Durant l’été, l’anticyclone des Açores envoie un air chaud et sec vers le Portugal, l’Espagne, mais aussi d’autres pays pour obtenir l’Ouest du continent comme la France. Pendant l’hiver, il peut toutefois être synonyme d’humidité et de pluies. Ces précipitations hivernales sont « vitales » afin de la santé écologique et économique de la péninsule ibérique, notent les auteurs.

L’agriculture ibérique, « une des plus vulnérables en Europe »

L’anticyclone des Açores va encore se renforcer au XXIe siècle sous l’effet en ce qui concerne le changement climatique.

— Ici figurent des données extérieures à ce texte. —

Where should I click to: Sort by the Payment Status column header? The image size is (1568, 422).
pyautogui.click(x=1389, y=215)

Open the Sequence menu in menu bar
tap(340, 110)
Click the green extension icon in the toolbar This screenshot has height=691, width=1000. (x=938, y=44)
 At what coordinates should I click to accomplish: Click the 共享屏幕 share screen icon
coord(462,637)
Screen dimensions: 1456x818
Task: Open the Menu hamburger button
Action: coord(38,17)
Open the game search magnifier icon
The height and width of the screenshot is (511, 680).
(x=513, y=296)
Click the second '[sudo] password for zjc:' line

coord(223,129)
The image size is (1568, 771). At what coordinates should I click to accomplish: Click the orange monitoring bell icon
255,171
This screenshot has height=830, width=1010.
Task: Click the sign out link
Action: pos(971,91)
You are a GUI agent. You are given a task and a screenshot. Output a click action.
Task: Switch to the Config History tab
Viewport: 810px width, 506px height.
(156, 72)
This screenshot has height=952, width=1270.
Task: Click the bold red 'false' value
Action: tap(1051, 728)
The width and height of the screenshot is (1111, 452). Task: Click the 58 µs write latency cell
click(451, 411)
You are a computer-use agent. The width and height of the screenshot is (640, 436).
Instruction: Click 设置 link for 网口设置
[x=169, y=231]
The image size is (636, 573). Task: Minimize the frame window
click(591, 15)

Résultat, les pluies décroissent, en particulier depuis la deuxième moitié du XXe centenère et leur niveau devrait encore baisser de 10 dans 20% d’ici une fin du cours du millénaire, faisant de l’agriculture au sein de la péninsule ibérique « une des plus vulnérables en Europe ».

Des études précédentes n’avaient pas réussi à déterminer cette responsabilité du changement climatique causé par les activités humaines en modification du température en Atlantique Continent. A présent, le lien est établi. Les vignerons regardent déjà comment s’adapter, bien que les régions adaptées à la culture de vigne pourraient diminuer d’au moins un quart, voire quasiment disparaître d’ici 2050 dans notre péninsule ibérique, tandis que la production d’olives dans le Sud de l’Espagne pourrait plonger au sein de 30% d’ici 2100, selon des passées études.